Thursday, March 30, 2017

My Favorite Thing is Monsters

Holy cow, how do I start reviewing this book? It's a masterpiece. One of the best books I have read. Period. It is full of beautiful emotional moments, pain, grief, wonder, and mystery. And perhaps, most amazingly, it is a debut graphic novel.

My Favorite Thing is Monsters is a huge book, about 400 pages long, and still only the first half of the whole narrative. The plot is set in the late 1960s. The main character is 10-year-old Karen Reyes, a curious, budding artist who lives in an apartment building with her mother and older brother Deeze in Chicago. Everything in this book is meant to be entries from her spiral-bound journal, and the artwork is exquisite. There are so many threads to follow in this book, but one of the main ones is an inquiry into the mysterious death of their upstairs neighbor, Anka Silverberg, who was a Holocaust survivor:
Karen and Anka's husband listen to audiotapes chronicling her life and experiences during World War II, including her imprisonment and escape from a concentration camp, an extremely heartbreaking, troubling, and riveting tale. Add to that narrative an extremely rich tapestry of characters in Karen's building, including her own superstitious mother, her creative and womanizing brother, a glass-eye wearing ventriloquist, and a mobster's wife, there is so much to take in. Another layer lies in Karen's own story and her depiction of herself as a young werewolf dressed like a private investigator. So much of this book is involved with her figuring out who she is, trying to deal with cruel classmates, making friends, and growing up.
Another strong aspect of this book is in its relationship with art and artwork. Some of the art is more popular, such as the recreations of lurid monster magazine covers of the time period that act as markers between chapters. But "fine art" pieces from museums also appear, redrawn in Karen's hand throughout the book. Certainly, the theme of trying to puzzle out what life means is powerful in this book, and how art plays into such inquiry is fascinating and interesting.
I have touched on a few aspects of this book, and I don't want to get into much more, lest I spoil what goes on in it. Let me simply say that I was enthralled with this book. The characters are complex and intriguing, and the plot is multi-faceted. It took me a long time to read, not just because it is weighty but because I wanted to spend a long time pouring over the images and words laid out on the page. The layouts and storytelling are incredibly rich and rewarding throughout, and I feel it is a transcendent work that will be studied and analyzed for decades to come.

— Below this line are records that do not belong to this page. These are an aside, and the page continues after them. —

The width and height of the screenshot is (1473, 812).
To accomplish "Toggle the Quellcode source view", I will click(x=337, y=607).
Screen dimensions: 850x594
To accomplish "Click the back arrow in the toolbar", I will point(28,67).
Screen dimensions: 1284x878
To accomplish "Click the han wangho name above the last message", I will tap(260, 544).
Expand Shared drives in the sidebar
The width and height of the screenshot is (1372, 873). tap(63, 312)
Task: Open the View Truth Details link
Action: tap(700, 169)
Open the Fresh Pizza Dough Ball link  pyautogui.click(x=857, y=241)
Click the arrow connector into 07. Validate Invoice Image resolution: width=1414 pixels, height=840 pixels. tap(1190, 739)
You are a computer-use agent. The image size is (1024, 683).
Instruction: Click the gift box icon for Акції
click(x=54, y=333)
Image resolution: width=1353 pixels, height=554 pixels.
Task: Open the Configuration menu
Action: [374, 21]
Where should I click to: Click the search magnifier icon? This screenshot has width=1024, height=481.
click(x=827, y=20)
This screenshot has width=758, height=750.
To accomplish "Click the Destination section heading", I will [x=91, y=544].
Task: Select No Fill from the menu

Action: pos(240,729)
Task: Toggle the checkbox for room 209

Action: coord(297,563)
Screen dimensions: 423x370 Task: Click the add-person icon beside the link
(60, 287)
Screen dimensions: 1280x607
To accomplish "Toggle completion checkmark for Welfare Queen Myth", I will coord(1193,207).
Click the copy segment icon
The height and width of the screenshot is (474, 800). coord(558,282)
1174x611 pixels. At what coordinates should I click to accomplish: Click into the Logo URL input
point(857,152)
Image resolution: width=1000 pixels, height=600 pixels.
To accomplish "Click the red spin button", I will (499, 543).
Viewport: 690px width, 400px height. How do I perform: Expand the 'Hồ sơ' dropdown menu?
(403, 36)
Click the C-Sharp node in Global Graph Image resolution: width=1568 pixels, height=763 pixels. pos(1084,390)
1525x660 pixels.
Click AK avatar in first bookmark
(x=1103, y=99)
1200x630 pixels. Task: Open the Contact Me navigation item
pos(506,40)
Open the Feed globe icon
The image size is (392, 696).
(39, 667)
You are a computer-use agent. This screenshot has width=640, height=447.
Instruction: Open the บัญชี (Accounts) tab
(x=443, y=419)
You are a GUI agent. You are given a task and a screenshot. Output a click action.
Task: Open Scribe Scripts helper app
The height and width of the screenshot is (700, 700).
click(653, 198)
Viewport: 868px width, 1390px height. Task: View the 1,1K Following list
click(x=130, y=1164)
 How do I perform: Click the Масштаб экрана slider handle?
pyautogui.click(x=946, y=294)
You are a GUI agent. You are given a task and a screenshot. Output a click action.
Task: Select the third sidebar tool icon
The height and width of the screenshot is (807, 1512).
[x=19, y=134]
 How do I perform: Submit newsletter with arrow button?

This book's creator is Emil Ferris, who has had a long and varied career in the arts. She has designed toys and worked in animation, and she has been working on this book for about 6 years because of a variety of circumstances. She speaks extensively about her career and work on MFTIM in this interview, and I highly recommend learning more about her.

There has been an avalanche of well-deserved praise following this graphic novel. Oliver Sava wrote, "It’s hard to think of a debut graphic novel in recent memory that has the visual splendor, narrative ingenuity, and emotional impact of this 413-page tome, and with this book, Ferris immediately establishes herself as one of the most exciting, provocative talents in the comics industry." Calvin Reid opined, "She’s found new ways to tell a powerfully literary visual story." John Powers raved that "this extraordinary book has instantly rocketed Ferris into the graphic novel elite." And I agree with Paul Tumey who summed up his review, "Currently, my favorite thing is My Favorite Thing is Monsters."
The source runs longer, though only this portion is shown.